**Text section**
External hard drives vs cloud storage
By Jon Barrow
It's essential to back up your important digital files, but is it better to do so using a physical hard drive or online cloud storage? In this guide, we compare the merits of external hard drives and cloud storage solutions and recommend which you should use.
As we store ever increasing parts of our lives on our computers, making backup copies of our most valuable files is more important than ever. We may like to think that our laptops will last for ever, but that reality is that they could break, develop a virus or even be stolen. Should this happen, then irreplaceable photos, videos and documents could be lost.
In the past couple of years, online cloud storage solutions such as those offered by Google Drive and Dropbox have become increasingly popular. But, should you make use of these for your own files? Or is it better to stick to the more traditional storage option of a hard drive you can keep with you? Read on to find out the pros and cons of each approach.
External hard drives
An external hard drive plugs into your computer, adding storage capacity and providing a separate, second repository for your digital files.
It may seem a backward step to opt for a physical solution when cloud storage services now allow you to save information online. But external hard drives are easy to use and are great value, enabling you to store huge amounts of data at little cost. For example, you can buy a 1TB drive (enough to store approximately 2m photos) for as little as £50.
Uploading large files to online services also takes far longer than copying them to a physical drive. Storing your own files on a physical hard drive means they're less likely to be accessed by online hackers (although the big cloud storage brands take security extremely seriously).
Discover the hard drive models that aced our tough lab assessment by reading our Best Buy external hard drive page.
With this type of storage system, you save your files on the internet. This means your files can't be stolen or damaged by events in your home.

**Excerpted data**
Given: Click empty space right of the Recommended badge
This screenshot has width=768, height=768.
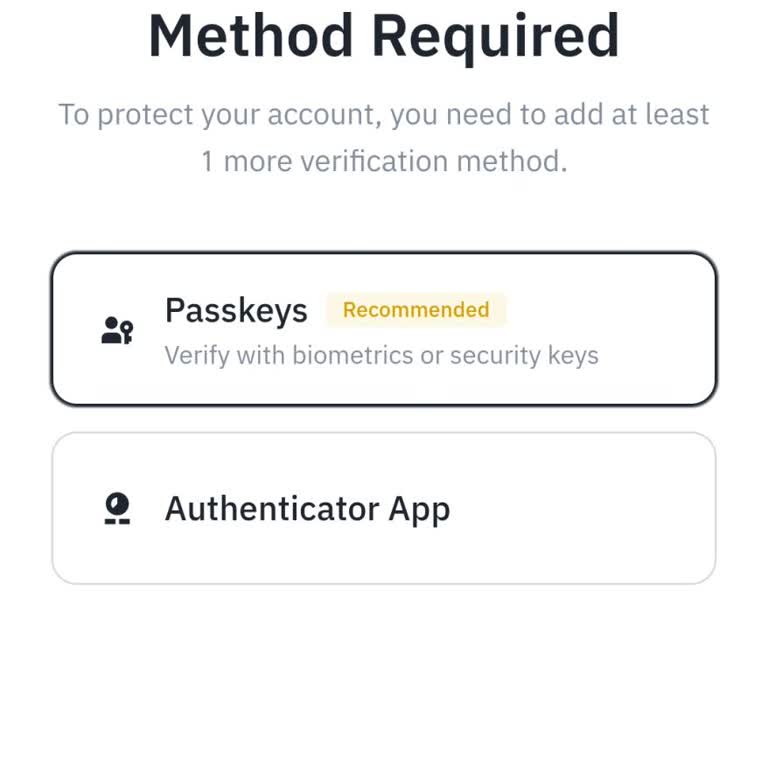Looking at the screenshot, I should (610, 310).
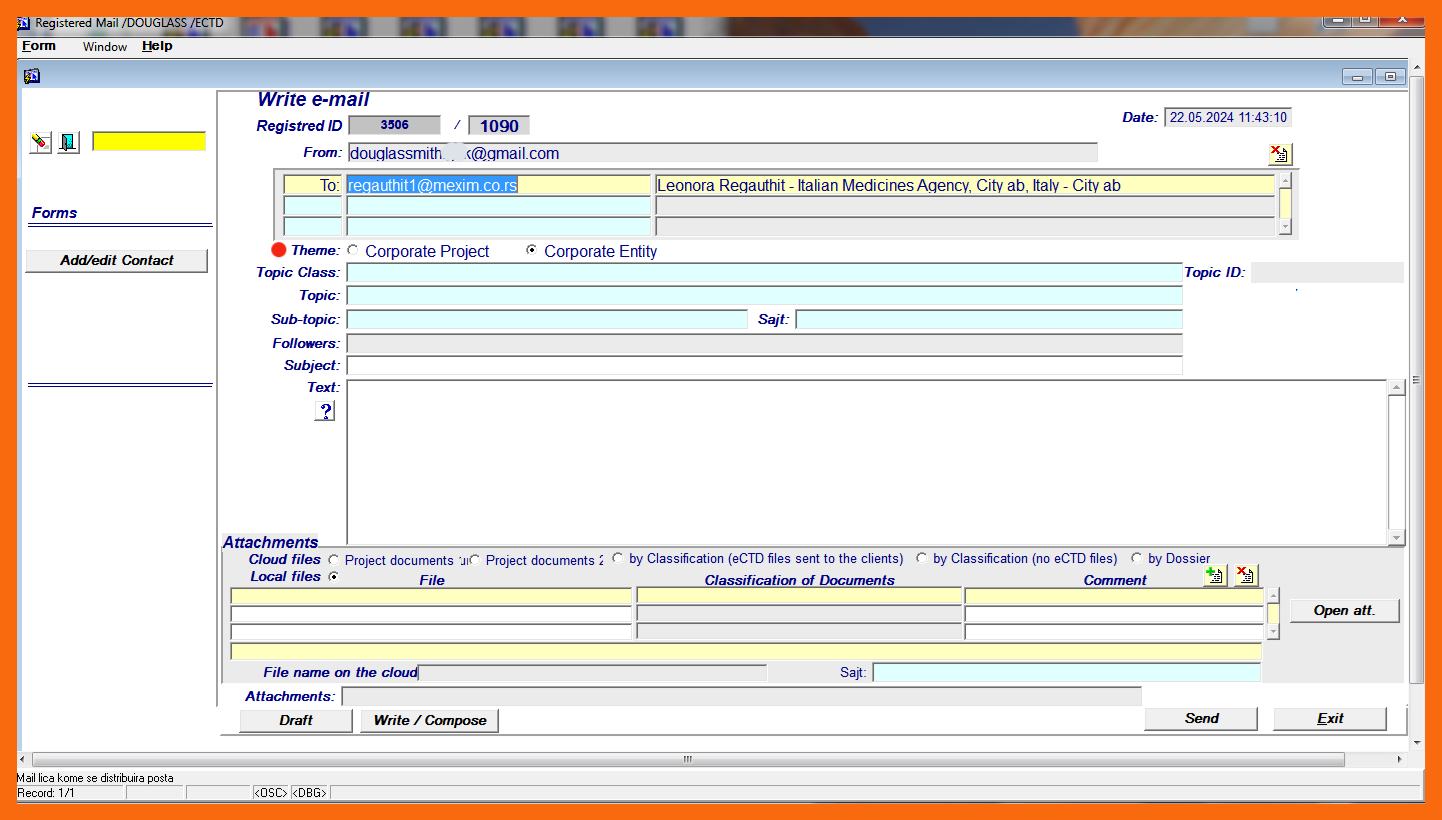Click the Add/edit Contact button
This screenshot has height=820, width=1442.
point(117,261)
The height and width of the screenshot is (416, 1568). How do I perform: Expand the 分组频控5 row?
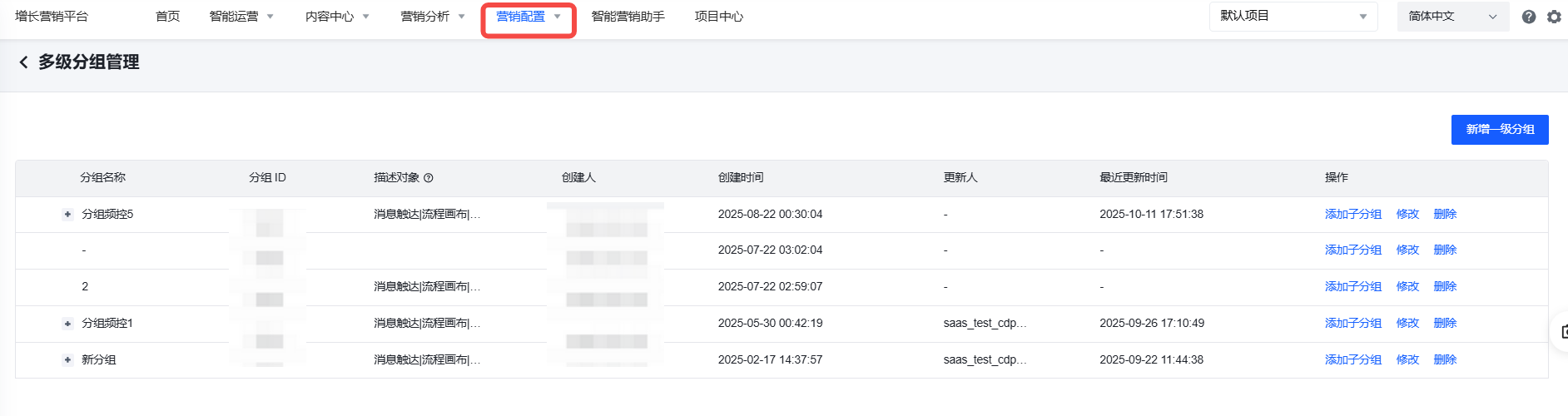(x=67, y=215)
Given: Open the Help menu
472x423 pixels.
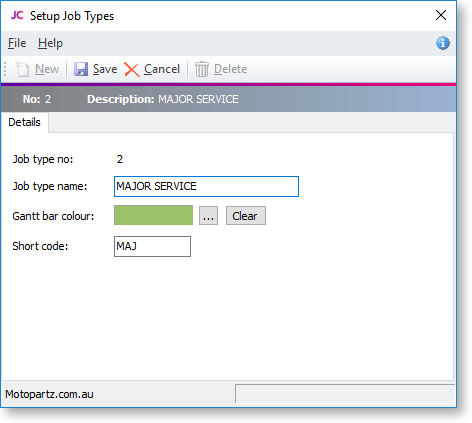Looking at the screenshot, I should (x=50, y=43).
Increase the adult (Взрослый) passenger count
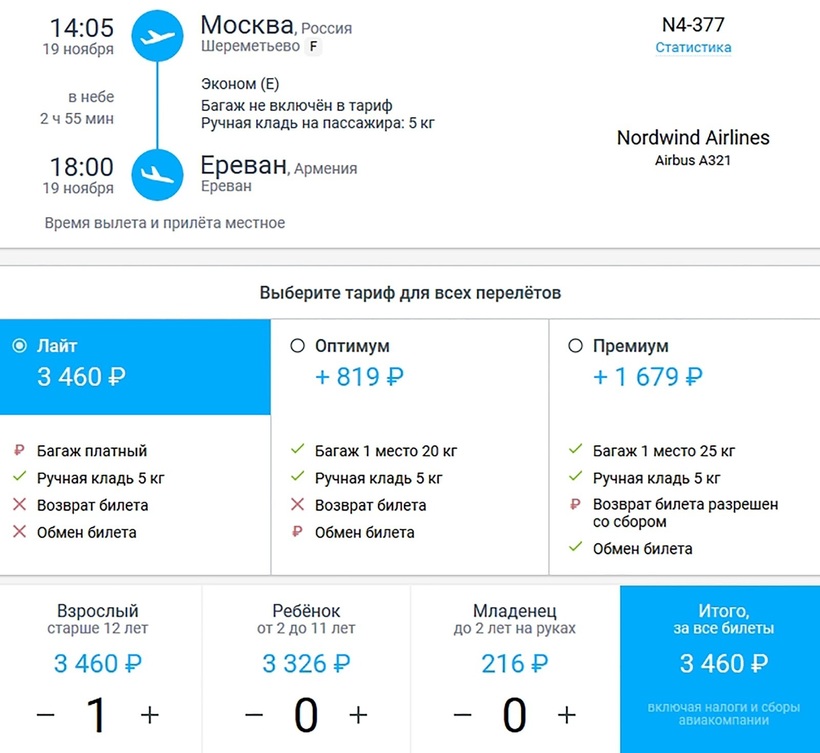The image size is (820, 753). [149, 715]
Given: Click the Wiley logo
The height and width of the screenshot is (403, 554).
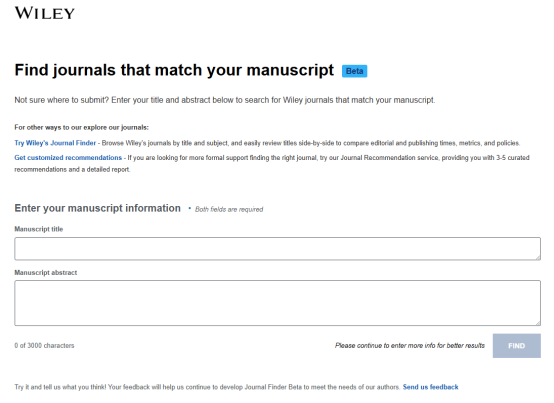Looking at the screenshot, I should point(45,13).
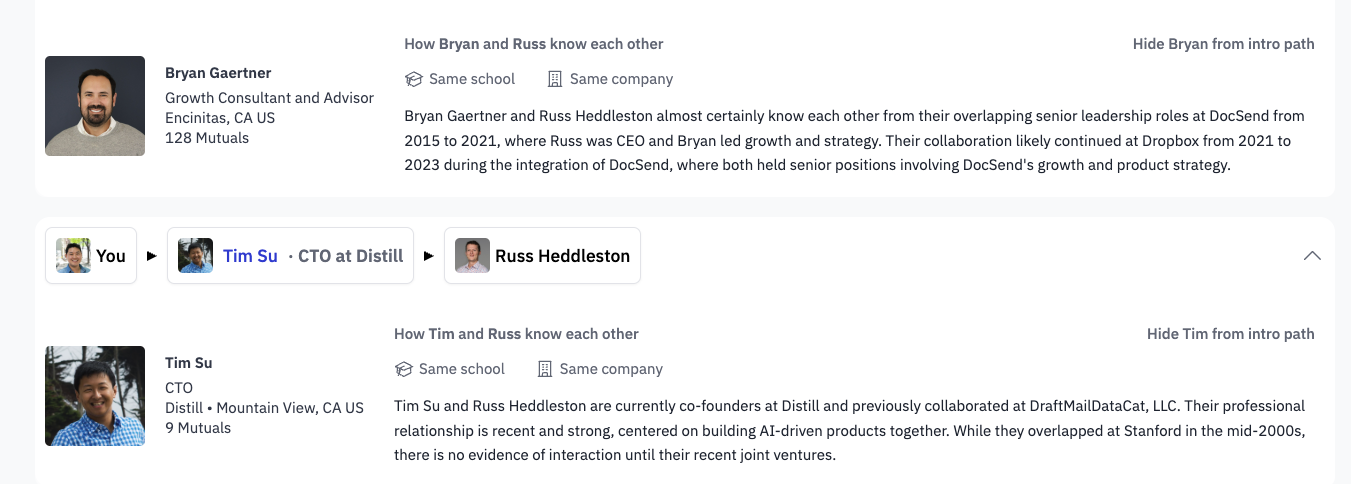Click the arrow between You and Tim Su

pos(152,256)
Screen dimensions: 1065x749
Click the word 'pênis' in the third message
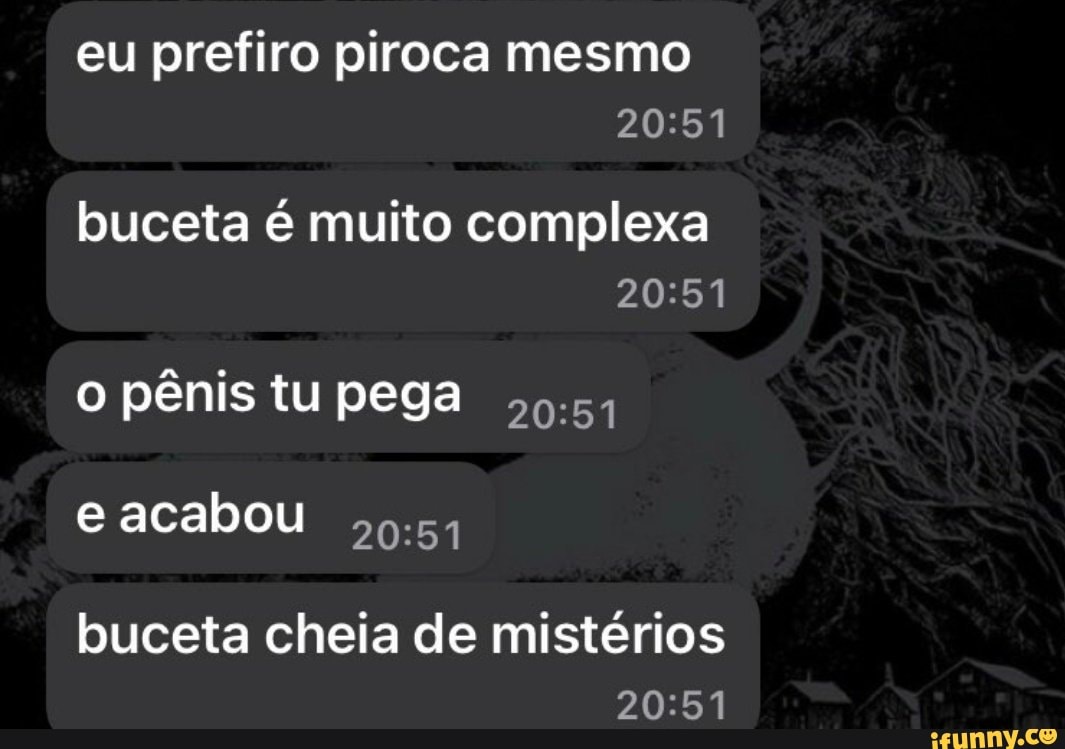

**Exercise details**
Carry on the comparison of external hard drives and cloud storage from the end of its last sentence.

**Expected answer**
It's true that you won't be able to access your files when you're offline – on long plane journeys for example – but for the majority of the time you'll be able to get to your files from any device, anywhere in the world where there's an internet connection. Friends and family can also view your files at the same time (if you want them too) thanks to some handy sharing options.
Cloud storage also lets you keep files neatly in sync. You can store a document in the cloud, make some edits to it, then open the edited, up-to-date version of the document from another device. There's no keeping track of file versions and accidentally starting again with an older document, for example.
Find out online storage systems we recommend in our Best Buy cloud storage guide.
Which should I use?
Both systems have their own advantages so our advice is use them in combination.
Many top cloud storage services offer a limited amount of free storage – anywhere from 2GB to 25GB. This allows you to try the service with no obligation to see if it's a good fit for you, and to store a limited number of files that you can access anywhere.
You can then store large files, such as HD videos, using your external hard drive (doing so using the cloud could get expensive - it costs £79 per year for 1TB of storage with Dropbox).